Entry tags:
protecting marriage
I'm late in adding my voice to this. California's Proposition 8, and similar efforts when they crop up in other states, destroys families. Its supporters like to argue in the abstract, but it has real effects on real people, and if you can't look the affected people in the eye and say "yes, I intend to attack you", maybe you ought to rethink your support.
I am married, religious, and heterosexual. I cannot see what recognizing other types of unions could possibly do to threaten my marriage. On the contrary, equal acknowledgement of all unions helps protect the institution; it makes it more likely that the folks in marriages actually want to be in them, rather than settling just to get legal protection (for, say, your kids).

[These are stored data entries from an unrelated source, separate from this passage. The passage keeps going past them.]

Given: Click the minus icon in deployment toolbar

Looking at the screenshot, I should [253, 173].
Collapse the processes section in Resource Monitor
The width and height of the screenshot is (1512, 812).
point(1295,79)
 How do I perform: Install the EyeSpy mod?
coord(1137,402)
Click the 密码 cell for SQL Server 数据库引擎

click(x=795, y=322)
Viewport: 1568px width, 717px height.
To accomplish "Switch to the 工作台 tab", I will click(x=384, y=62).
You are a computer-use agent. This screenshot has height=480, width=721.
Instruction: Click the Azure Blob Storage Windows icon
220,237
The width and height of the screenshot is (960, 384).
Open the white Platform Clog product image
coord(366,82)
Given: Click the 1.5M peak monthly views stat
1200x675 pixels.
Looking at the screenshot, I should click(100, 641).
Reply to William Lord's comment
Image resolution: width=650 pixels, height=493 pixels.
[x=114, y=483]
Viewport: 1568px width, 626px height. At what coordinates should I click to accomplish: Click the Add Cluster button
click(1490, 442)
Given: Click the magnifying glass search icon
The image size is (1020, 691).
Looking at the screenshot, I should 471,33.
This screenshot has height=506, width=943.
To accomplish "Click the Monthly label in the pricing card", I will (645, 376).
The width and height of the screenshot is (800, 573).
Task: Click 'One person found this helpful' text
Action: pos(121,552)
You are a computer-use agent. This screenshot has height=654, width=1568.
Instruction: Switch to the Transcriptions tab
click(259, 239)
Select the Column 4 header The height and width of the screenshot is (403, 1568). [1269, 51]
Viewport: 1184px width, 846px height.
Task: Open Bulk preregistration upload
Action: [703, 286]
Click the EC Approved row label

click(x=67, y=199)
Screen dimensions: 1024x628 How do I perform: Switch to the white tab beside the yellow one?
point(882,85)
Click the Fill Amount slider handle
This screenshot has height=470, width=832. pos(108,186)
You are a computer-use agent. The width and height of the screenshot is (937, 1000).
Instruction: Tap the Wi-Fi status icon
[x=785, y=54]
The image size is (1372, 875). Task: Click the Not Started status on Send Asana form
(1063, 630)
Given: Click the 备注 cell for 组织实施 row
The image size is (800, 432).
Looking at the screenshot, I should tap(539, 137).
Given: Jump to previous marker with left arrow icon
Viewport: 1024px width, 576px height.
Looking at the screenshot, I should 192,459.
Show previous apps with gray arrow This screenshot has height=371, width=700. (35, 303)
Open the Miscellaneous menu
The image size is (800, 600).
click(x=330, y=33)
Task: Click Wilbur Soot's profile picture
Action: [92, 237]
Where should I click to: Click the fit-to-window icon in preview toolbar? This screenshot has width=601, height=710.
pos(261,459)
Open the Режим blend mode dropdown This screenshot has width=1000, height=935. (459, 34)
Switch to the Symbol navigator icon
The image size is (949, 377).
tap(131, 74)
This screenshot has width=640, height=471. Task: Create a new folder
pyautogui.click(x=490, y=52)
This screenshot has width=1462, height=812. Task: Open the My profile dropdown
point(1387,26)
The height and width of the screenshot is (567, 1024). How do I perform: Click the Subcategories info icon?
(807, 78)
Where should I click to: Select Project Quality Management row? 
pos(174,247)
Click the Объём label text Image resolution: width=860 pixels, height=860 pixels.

What threatens marriage? Taking it lightly and not working with one's partner(s) to strengthen the family. The high rates of divorce and abuse demonstrate that we heterosexuals don't have a great track record on this. Why should I believe that my gay friends will do worse? I expect they'll do better, because when you're a minority, it takes a certain degree of commitment to your marriage to be willing to put yourself out there in the first place. I suspect there is a far, far lower proportion of casual marriages in the gay community than there is in mine.
You know what consittutional amendment I'd like to see? The abolition of marriage as a legal entity. The avenue of legal partnership -- for the sake of inheritance, custody, power of attorney, taxes, finances, etc -- should be available to any group of people who voluntarily and compently choose to enter into such an arrangement. The state should simply register them, as it does for business partnerships. Beyond that, it's not a state concern. This is not marriage; this is a civil union.
Marriage, on the other hand, is a religous matter. Different religions have different rules for what they will and won't accept. That's fine; all communities have rules that apply within that community. It is equally valid for Roman Catholics to say "no divorcees need apply", for Jews to say "no intermarriages here", and for Pastafarians to say "marriages must be trios of any two adults and a pasta product". Your community, your rules, and your own enforcement problem. Please leave the rest of us out of it.
If there is anyone out there who is at this late hour still able to turn dollars into efforts to defeat this proposition, please let me know. (The link I've seen expired before I saw it.)
I am married, religious, and heterosexual. I cannot see what recognizing other types of unions could possibly do to threaten my marriage. On the contrary, equal acknowledgement of all unions helps protect the institution; it makes it more likely that the folks in marriages actually want to be in them, rather than settling just to get legal protection (for, say, your kids).
What threatens marriage? Taking it lightly and not working with one's partner(s) to strengthen the family. The high rates of divorce and abuse demonstrate that we heterosexuals don't have a great track record on this. Why should I believe that my gay friends will do worse? I expect they'll do better, because when you're a minority, it takes a certain degree of commitment to your marriage to be willing to put yourself out there in the first place. I suspect there is a far, far lower proportion of casual marriages in the gay community than there is in mine.
You know what consittutional amendment I'd like to see? The abolition of marriage as a legal entity. The avenue of legal partnership -- for the sake of inheritance, custody, power of attorney, taxes, finances, etc -- should be available to any group of people who voluntarily and compently choose to enter into such an arrangement. The state should simply register them, as it does for business partnerships. Beyond that, it's not a state concern. This is not marriage; this is a civil union.
Marriage, on the other hand, is a religous matter. Different religions have different rules for what they will and won't accept. That's fine; all communities have rules that apply within that community. It is equally valid for Roman Catholics to say "no divorcees need apply", for Jews to say "no intermarriages here", and for Pastafarians to say "marriages must be trios of any two adults and a pasta product". Your community, your rules, and your own enforcement problem. Please leave the rest of us out of it.
If there is anyone out there who is at this late hour still able to turn dollars into efforts to defeat this proposition, please let me know. (The link I've seen expired before I saw it.)

no subject
I won't necessarily say that marriage is only a religious matter, but rather a non-civil one (ie, the government should not be involved in who can marry whom). Or, put otherwise, must someone join a religion in order to get married?
no subject
If "marriage" is a term which the government no longer recognizes, then you have to join some social group which grants it in order to get it, no? Though I suppose that social group could consist exactly of the people in the marriage.
no subject
Any community, religious or otherwise, that has a concept of marriage could offer that service as far as I'm concerned. (The JP arrangement would become a civil union; I'm not sure what other secular options are out there already. But I did not mean to limit them.)